EXERCISE PROMPT> Repeat exactly the line containing "Image resolution: width=768" and every line after it in the entries, and nothing besides.

=-=-=

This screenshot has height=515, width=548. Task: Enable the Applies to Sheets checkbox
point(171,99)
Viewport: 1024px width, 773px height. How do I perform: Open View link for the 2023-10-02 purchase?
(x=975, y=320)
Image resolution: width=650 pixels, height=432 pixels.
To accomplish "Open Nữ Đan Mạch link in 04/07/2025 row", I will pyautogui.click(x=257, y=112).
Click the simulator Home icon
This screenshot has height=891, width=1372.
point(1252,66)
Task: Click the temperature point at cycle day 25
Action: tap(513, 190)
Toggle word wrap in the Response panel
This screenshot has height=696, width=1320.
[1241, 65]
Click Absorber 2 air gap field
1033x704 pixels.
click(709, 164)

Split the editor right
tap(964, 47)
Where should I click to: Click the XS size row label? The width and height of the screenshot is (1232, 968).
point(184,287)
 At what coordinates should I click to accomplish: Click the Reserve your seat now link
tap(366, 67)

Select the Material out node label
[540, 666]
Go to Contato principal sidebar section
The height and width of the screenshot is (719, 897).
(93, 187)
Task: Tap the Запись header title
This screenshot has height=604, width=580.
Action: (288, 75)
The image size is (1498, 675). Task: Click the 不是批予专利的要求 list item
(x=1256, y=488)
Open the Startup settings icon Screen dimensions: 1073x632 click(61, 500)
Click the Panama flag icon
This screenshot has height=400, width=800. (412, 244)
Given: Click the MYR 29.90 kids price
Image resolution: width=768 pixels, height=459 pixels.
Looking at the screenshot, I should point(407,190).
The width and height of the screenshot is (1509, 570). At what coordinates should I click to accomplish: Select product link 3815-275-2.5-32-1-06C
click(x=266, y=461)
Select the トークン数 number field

=-=-=

OUTPUT>
Image resolution: width=768 pixels, height=459 pixels.
Looking at the screenshot, I should point(407,190).
The width and height of the screenshot is (1509, 570). At what coordinates should I click to accomplish: Select product link 3815-275-2.5-32-1-06C
click(x=266, y=461)
Select the トークン数 number field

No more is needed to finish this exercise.